I study the short obituary again, as if it might yield some hidden information. For a moment I feel stupidly pleased that Francis made it into the most important international news, right up there with all the other big events of the day. Then I go into the rest room, see my pale face in the mirror and dry-retch until my stomach won't heave any more.

Epilogue

In the months and then the years that followed, I missed Francis deeply and sometimes even bitterly, especially during the big-money wrangles over his estate and the decision to uproot his studio from London to Dublin, where he happened to be born but never set foot thereafter.

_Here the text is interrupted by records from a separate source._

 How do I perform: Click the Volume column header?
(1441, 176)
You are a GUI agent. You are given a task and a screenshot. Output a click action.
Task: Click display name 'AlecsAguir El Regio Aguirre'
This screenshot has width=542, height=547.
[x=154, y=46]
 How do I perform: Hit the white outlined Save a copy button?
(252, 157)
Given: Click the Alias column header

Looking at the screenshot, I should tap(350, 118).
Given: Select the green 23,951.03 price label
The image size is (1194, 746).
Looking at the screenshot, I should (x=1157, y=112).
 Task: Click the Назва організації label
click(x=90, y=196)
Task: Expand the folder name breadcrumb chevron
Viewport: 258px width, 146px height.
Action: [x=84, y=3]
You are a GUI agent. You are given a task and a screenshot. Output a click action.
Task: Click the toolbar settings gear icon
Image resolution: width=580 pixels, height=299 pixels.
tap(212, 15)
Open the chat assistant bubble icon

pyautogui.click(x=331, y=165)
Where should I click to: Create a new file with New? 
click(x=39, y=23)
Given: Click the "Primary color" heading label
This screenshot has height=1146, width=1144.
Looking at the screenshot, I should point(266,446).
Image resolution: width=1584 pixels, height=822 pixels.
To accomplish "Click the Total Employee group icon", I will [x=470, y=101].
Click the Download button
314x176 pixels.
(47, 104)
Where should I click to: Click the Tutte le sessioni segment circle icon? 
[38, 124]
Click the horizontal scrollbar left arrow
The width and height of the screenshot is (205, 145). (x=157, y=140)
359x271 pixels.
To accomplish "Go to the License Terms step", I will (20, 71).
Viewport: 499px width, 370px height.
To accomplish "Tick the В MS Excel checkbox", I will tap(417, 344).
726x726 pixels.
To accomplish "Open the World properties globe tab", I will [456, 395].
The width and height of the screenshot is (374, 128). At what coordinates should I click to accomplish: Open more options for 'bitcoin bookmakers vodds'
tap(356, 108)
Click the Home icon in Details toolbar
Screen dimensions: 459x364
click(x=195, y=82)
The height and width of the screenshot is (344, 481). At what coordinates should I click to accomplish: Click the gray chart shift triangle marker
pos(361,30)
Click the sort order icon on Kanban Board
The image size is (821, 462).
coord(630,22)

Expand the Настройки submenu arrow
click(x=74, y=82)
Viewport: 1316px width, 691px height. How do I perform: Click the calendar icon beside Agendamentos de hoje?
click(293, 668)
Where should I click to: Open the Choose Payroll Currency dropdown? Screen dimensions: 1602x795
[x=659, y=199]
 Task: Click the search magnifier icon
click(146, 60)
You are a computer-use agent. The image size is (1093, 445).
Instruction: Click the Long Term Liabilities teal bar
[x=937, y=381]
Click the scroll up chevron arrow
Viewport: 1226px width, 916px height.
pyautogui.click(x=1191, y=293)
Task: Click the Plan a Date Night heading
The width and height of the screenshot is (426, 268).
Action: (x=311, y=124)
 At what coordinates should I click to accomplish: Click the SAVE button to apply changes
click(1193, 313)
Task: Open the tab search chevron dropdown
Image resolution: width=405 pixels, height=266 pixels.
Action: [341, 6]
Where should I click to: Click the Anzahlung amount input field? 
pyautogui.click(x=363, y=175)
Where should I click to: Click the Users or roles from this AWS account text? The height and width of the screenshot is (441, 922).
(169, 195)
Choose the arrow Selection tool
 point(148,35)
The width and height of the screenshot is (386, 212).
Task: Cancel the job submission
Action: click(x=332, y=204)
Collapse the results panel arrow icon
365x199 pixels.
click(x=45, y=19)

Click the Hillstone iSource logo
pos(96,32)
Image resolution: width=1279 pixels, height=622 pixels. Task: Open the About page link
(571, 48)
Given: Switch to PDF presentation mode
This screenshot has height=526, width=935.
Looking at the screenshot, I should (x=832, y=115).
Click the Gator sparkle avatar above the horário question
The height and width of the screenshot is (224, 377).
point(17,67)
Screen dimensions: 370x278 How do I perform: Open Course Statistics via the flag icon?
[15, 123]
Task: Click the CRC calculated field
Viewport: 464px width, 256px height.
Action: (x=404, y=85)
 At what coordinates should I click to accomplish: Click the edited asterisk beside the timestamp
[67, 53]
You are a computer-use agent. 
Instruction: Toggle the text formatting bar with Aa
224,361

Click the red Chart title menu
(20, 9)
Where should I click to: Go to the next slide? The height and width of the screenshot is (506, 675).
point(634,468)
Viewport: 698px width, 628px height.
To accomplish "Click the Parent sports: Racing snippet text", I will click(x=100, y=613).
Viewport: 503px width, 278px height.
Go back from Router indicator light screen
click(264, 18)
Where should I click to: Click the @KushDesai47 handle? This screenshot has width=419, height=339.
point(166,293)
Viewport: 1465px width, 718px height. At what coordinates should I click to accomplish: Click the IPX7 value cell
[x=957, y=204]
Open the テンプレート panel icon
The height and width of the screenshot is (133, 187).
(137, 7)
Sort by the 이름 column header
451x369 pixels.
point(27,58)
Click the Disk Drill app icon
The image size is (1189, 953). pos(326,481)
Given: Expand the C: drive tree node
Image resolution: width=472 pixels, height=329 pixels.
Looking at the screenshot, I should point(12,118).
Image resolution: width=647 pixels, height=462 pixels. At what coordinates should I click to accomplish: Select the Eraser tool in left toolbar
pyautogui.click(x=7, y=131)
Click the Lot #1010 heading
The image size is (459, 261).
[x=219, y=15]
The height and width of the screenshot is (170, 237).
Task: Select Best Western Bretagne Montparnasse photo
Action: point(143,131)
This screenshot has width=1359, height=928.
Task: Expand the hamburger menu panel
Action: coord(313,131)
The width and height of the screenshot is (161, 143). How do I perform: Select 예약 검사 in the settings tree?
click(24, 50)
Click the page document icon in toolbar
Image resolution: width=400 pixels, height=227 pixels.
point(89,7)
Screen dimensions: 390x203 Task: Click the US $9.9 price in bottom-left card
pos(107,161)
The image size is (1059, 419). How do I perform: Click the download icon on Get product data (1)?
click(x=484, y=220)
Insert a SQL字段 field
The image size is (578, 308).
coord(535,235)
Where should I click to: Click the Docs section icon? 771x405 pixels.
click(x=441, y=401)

I always knew that Francis would be irreplaceable, not least because he was so unlike anybody else I had ever come across, and since his death that day I have tried repeatedly to work out what set him apart. The best definition I have found is that even while he was alive Francis already belonged to history. He often remarked that in his work he felt he was ‘following a long call from antiquity'. This never struck me as portentous, as it would have done in the mouths of many artists I know. It struck me as a statement of fact. Something in Francis himself reached back to the ancient mysteries, like the Sphinx or the Oracle of Delphi, reverberating across the centuries with their enigma intact.

The mythical dimension that marked Francis apart in life has continued to grow. His work poses the most searching questions about existence, questions that are asked from one civilization to the next because no lasting answer is ever found. Why has man been created, alone among the animals on earth, in the acute consciousness of his mortality? Should we not assume our animality, display our passions and contradictions without
shame – openly pant, roar and scream? What meaning, if there is a meaning at all, can we attribute to our brief span?

Francis incorporated the tensions of being human into the very grain of his paint. Examined close up, the swirling impasto appears encoded with specific evidence, specific human traces that continue to rehearse and echo our fraught existence. That is perhaps the underlying reason why his figures, spun out of this infinitely suggestive stuff, come across as a concentrate of all the impulses and confusions of our flesh, unresolved and shockingly alive.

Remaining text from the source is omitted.